*** Begin section ***

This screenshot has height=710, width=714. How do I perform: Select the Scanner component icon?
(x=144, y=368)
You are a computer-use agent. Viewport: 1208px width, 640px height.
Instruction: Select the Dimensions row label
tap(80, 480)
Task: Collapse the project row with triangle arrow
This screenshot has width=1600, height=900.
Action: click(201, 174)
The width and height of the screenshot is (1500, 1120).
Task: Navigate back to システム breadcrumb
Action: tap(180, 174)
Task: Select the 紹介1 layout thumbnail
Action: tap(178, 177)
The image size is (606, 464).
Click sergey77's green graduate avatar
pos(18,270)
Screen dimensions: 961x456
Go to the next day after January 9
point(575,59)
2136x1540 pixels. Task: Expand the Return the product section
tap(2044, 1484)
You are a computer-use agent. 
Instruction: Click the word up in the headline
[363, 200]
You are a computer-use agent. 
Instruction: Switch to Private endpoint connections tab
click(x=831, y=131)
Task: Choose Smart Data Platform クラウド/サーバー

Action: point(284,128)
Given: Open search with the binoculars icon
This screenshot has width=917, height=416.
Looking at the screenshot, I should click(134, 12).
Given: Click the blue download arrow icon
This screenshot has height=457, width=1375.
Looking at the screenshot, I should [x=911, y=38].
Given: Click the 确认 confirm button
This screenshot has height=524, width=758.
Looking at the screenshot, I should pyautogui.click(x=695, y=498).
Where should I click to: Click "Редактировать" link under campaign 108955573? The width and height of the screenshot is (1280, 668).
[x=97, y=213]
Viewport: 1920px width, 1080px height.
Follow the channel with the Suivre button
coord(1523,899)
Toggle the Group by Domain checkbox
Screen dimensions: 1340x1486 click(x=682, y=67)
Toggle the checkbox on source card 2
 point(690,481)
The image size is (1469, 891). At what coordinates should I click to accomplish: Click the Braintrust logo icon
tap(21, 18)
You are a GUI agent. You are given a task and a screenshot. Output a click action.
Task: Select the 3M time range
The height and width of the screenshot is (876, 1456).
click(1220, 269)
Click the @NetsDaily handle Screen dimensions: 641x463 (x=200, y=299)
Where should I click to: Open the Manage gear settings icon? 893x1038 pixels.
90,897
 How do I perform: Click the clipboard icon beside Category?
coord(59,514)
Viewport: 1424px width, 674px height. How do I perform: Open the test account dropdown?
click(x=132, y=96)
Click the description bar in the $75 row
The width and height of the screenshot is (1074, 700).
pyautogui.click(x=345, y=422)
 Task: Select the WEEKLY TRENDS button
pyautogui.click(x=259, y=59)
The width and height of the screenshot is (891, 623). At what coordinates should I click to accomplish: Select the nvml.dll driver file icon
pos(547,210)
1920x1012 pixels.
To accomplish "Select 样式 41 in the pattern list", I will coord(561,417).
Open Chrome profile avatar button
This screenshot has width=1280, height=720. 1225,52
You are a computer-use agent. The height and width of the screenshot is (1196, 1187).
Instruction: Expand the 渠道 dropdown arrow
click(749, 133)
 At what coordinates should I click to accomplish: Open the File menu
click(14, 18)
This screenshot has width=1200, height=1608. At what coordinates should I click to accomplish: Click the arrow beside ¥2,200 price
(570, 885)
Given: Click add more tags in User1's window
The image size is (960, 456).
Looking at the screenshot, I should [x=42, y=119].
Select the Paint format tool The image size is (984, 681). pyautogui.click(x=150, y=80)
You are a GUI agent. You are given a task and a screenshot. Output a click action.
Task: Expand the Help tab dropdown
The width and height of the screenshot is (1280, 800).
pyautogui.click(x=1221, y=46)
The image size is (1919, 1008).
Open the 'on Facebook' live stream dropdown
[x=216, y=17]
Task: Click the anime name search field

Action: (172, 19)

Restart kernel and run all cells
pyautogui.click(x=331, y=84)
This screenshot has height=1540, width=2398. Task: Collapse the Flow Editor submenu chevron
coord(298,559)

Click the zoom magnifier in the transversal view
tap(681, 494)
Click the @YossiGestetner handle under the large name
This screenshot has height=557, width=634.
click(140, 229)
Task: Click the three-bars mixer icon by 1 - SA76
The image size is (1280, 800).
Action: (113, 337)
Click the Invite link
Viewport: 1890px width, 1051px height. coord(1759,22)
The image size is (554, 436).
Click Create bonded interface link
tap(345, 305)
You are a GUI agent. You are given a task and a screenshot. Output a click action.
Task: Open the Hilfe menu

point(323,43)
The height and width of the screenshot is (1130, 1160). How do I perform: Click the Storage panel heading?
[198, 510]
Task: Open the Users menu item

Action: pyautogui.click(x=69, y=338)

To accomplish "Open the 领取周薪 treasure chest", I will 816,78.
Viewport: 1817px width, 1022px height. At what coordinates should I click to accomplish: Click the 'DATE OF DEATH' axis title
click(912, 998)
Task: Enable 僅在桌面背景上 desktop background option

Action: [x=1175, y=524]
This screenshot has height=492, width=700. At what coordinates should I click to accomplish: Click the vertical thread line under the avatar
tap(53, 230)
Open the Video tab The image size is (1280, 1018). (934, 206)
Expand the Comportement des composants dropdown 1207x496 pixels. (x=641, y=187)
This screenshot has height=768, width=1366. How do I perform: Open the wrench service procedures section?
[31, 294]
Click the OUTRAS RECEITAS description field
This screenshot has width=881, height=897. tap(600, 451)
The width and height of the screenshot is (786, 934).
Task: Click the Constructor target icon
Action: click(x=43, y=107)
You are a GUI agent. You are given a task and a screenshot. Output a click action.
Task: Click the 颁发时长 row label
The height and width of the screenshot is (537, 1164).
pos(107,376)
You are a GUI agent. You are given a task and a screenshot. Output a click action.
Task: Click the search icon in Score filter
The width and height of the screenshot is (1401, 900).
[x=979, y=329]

*** End section ***

_GOAL OF THE EXERCISE:_ Nothing in the data should be altered; please repeat it exactly.

_SOLUTION TO THIS PROBLEM:_
This screenshot has height=710, width=714. How do I perform: Select the Scanner component icon?
(x=144, y=368)
You are a computer-use agent. Viewport: 1208px width, 640px height.
Instruction: Select the Dimensions row label
tap(80, 480)
Task: Collapse the project row with triangle arrow
This screenshot has width=1600, height=900.
Action: click(201, 174)
The width and height of the screenshot is (1500, 1120).
Task: Navigate back to システム breadcrumb
Action: tap(180, 174)
Task: Select the 紹介1 layout thumbnail
Action: tap(178, 177)
The image size is (606, 464).
Click sergey77's green graduate avatar
pos(18,270)
Screen dimensions: 961x456
Go to the next day after January 9
point(575,59)
2136x1540 pixels. Task: Expand the Return the product section
tap(2044, 1484)
You are a computer-use agent. 
Instruction: Click the word up in the headline
[363, 200]
You are a computer-use agent. 
Instruction: Switch to Private endpoint connections tab
click(x=831, y=131)
Task: Choose Smart Data Platform クラウド/サーバー

Action: point(284,128)
Given: Open search with the binoculars icon
This screenshot has width=917, height=416.
Looking at the screenshot, I should click(134, 12).
Given: Click the blue download arrow icon
This screenshot has height=457, width=1375.
Looking at the screenshot, I should [x=911, y=38].
Given: Click the 确认 confirm button
This screenshot has height=524, width=758.
Looking at the screenshot, I should pyautogui.click(x=695, y=498).
Where should I click to: Click "Редактировать" link under campaign 108955573? The width and height of the screenshot is (1280, 668).
[x=97, y=213]
Viewport: 1920px width, 1080px height.
Follow the channel with the Suivre button
coord(1523,899)
Toggle the Group by Domain checkbox
Screen dimensions: 1340x1486 click(x=682, y=67)
Toggle the checkbox on source card 2
 point(690,481)
The image size is (1469, 891). At what coordinates should I click to accomplish: Click the Braintrust logo icon
tap(21, 18)
You are a GUI agent. You are given a task and a screenshot. Output a click action.
Task: Select the 3M time range
The height and width of the screenshot is (876, 1456).
click(1220, 269)
Click the @NetsDaily handle Screen dimensions: 641x463 (x=200, y=299)
Where should I click to: Open the Manage gear settings icon? 893x1038 pixels.
90,897
 How do I perform: Click the clipboard icon beside Category?
coord(59,514)
Viewport: 1424px width, 674px height. How do I perform: Open the test account dropdown?
click(x=132, y=96)
Click the description bar in the $75 row
The width and height of the screenshot is (1074, 700).
pyautogui.click(x=345, y=422)
 Task: Select the WEEKLY TRENDS button
pyautogui.click(x=259, y=59)
The width and height of the screenshot is (891, 623). At what coordinates should I click to accomplish: Select the nvml.dll driver file icon
pos(547,210)
1920x1012 pixels.
To accomplish "Select 样式 41 in the pattern list", I will coord(561,417).
Open Chrome profile avatar button
This screenshot has width=1280, height=720. 1225,52
You are a computer-use agent. The height and width of the screenshot is (1196, 1187).
Instruction: Expand the 渠道 dropdown arrow
click(749, 133)
 At what coordinates should I click to accomplish: Open the File menu
click(14, 18)
This screenshot has width=1200, height=1608. At what coordinates should I click to accomplish: Click the arrow beside ¥2,200 price
(570, 885)
Given: Click add more tags in User1's window
The image size is (960, 456).
Looking at the screenshot, I should [x=42, y=119].
Select the Paint format tool The image size is (984, 681). pyautogui.click(x=150, y=80)
You are a GUI agent. You are given a task and a screenshot. Output a click action.
Task: Expand the Help tab dropdown
The width and height of the screenshot is (1280, 800).
pyautogui.click(x=1221, y=46)
The image size is (1919, 1008).
Open the 'on Facebook' live stream dropdown
[x=216, y=17]
Task: Click the anime name search field

Action: (172, 19)

Restart kernel and run all cells
pyautogui.click(x=331, y=84)
This screenshot has height=1540, width=2398. Task: Collapse the Flow Editor submenu chevron
coord(298,559)

Click the zoom magnifier in the transversal view
tap(681, 494)
Click the @YossiGestetner handle under the large name
This screenshot has height=557, width=634.
click(140, 229)
Task: Click the three-bars mixer icon by 1 - SA76
The image size is (1280, 800).
Action: (113, 337)
Click the Invite link
Viewport: 1890px width, 1051px height. coord(1759,22)
The image size is (554, 436).
Click Create bonded interface link
tap(345, 305)
You are a GUI agent. You are given a task and a screenshot. Output a click action.
Task: Open the Hilfe menu

point(323,43)
The height and width of the screenshot is (1130, 1160). How do I perform: Click the Storage panel heading?
[198, 510]
Task: Open the Users menu item

Action: pyautogui.click(x=69, y=338)

To accomplish "Open the 领取周薪 treasure chest", I will 816,78.
Viewport: 1817px width, 1022px height. At what coordinates should I click to accomplish: Click the 'DATE OF DEATH' axis title
click(912, 998)
Task: Enable 僅在桌面背景上 desktop background option

Action: [x=1175, y=524]
This screenshot has height=492, width=700. At what coordinates should I click to accomplish: Click the vertical thread line under the avatar
tap(53, 230)
Open the Video tab The image size is (1280, 1018). (934, 206)
Expand the Comportement des composants dropdown 1207x496 pixels. (x=641, y=187)
This screenshot has height=768, width=1366. How do I perform: Open the wrench service procedures section?
[31, 294]
Click the OUTRAS RECEITAS description field
This screenshot has width=881, height=897. tap(600, 451)
The width and height of the screenshot is (786, 934).
Task: Click the Constructor target icon
Action: click(x=43, y=107)
You are a GUI agent. You are given a task and a screenshot. Output a click action.
Task: Click the 颁发时长 row label
The height and width of the screenshot is (537, 1164).
pos(107,376)
You are a GUI agent. You are given a task and a screenshot. Output a click action.
Task: Click the search icon in Score filter
The width and height of the screenshot is (1401, 900).
[x=979, y=329]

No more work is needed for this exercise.